### EXERCISE DIRECTIONS
Only the lines that include "target" should be copied from the data below.

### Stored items
________________

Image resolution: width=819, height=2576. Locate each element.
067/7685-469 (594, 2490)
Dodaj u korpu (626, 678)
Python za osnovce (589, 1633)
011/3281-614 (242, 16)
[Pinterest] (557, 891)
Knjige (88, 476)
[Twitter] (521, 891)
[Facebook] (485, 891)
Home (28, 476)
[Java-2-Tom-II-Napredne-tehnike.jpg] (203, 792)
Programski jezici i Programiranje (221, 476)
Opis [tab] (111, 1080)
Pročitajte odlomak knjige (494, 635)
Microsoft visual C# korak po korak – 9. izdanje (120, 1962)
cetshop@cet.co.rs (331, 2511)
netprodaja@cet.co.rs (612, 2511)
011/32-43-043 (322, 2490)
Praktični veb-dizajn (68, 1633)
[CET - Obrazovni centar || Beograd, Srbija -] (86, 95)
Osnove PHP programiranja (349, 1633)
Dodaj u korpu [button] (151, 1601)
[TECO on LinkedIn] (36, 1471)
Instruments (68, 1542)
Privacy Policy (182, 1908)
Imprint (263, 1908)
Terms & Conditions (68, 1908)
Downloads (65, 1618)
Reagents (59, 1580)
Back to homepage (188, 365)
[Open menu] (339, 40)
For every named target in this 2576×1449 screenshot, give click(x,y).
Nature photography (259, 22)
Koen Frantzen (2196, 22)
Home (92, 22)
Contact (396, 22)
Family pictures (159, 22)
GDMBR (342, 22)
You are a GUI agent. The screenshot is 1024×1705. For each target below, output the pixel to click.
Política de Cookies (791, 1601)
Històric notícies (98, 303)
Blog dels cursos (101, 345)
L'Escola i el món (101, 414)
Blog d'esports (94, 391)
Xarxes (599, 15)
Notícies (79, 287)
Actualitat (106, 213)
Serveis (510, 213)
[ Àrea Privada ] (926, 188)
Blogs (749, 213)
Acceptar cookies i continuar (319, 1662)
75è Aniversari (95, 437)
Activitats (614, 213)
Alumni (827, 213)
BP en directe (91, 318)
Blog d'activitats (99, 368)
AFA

________________

### SOLUTION TO THE EXERCISE
For every named target in this 2576×1449 screenshot, give click(x,y).
You are a GUI agent. The screenshot is 1024×1705. For each target below, output the pixel to click.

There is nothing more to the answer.